Schmitt took his text for Psaume XLVII
from the French translation of the Vulgate (in which the psalm is numbered 46; his work is sometimes called Psalm 46
in Catholic countries), but his treatment of it is defiantly un-ecclesiastical. Instead he interpreted the text as a paean of savage triumph sung by an oriental race; in his autobiography he said that he was trying to transpose into Biblical terms the ceremonial acclamations of the Ottoman Sultan which he had witnessed at Istanbul in 1903. From the deliberately clashing fanfares of the opening, the result is full-blooded, making extravagant but thrilling use of the large forces at Schmitt’s disposal, and with a pronounced exotic, eastern flavour. The orientalism is really all this work can be said to share with the contemporary compositions of Debussy and Ravel: the piece’s grand rhetoric and pulverizing climaxes have more in common with the symphonic poems of Richard Strauss, whom Schmitt greatly admired, and the pungent dissonances of Schmitt’s harmony (which look towards Strauss’s not-yet-composed Salome
) strike a new note in French music. So do Schmitt’s insistent, jabbing dotted rhythms, which give the music a kind of barbaric élan.

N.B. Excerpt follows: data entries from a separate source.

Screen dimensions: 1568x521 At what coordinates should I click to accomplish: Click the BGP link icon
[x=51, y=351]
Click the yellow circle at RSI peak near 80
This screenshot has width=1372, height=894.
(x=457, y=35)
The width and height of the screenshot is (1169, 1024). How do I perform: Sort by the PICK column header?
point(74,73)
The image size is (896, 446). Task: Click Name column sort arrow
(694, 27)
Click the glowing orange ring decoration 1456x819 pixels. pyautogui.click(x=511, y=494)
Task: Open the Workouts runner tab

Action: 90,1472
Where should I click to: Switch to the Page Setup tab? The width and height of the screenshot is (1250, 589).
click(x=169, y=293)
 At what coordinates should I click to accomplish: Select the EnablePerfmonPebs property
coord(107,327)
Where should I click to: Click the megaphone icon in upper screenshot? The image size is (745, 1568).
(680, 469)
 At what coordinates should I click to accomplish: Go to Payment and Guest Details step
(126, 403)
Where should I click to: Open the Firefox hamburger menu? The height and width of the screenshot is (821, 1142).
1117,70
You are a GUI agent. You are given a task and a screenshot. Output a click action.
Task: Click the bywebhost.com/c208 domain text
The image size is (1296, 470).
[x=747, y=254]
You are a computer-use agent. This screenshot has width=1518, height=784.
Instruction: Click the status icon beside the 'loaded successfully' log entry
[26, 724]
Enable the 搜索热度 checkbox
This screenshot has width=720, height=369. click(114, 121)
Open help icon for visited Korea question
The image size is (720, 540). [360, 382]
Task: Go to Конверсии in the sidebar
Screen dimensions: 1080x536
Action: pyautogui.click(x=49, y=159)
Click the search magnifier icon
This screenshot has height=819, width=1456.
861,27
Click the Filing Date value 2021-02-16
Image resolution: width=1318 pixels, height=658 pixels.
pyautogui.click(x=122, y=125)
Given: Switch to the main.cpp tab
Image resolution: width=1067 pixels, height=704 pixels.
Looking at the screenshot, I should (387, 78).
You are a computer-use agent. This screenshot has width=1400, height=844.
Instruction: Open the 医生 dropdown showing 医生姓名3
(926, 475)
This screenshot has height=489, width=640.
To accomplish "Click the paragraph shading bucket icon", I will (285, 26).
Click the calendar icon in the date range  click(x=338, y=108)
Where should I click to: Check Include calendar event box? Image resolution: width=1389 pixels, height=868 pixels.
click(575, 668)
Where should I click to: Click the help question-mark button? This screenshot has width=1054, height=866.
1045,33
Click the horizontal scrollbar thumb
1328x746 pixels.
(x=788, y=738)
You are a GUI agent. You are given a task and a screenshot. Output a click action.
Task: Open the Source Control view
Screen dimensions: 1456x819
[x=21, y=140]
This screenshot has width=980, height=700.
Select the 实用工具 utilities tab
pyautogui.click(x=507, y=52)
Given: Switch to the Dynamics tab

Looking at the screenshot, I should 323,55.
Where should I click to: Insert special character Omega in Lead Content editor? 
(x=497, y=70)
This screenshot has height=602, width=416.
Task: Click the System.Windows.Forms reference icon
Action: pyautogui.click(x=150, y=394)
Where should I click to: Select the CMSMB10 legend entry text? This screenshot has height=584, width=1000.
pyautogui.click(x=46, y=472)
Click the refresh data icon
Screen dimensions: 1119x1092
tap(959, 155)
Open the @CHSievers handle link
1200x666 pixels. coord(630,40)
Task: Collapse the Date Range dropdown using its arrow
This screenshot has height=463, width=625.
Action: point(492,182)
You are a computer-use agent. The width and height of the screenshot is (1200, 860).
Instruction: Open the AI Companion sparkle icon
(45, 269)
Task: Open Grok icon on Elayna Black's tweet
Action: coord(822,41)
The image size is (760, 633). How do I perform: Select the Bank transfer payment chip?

When the noise and fury subsides, in the middle section, it is replaced by an equally ‘oriental’ evocation of sensuous languor, led off by melismatic writing for violin and bassoon that would not be out of place in a setting of the Song of Solomon, but the final part of the work piles Pelion upon Ossa in terms of sheer orchestral force. It was this aspect of the work which most impressed its first audiences and seemed to announce the arrival of a major new force in French music when the Psalm was premiered in the concert hall of the Paris Conservatoire in December 1906. Schmitt’s friend, the bohemian poet Léon-Paul Fargue, wrote dithyrambs in (untranslatable) approval of the new sounds produced by ‘cet orchestre de triphtongues, de saxotartes, de trimbalets, de tromboches, de pangibles et de fusils …’. It is hardly surprising that Schmitt was soon being dubbed ‘the new Berlioz’ by the French musical press.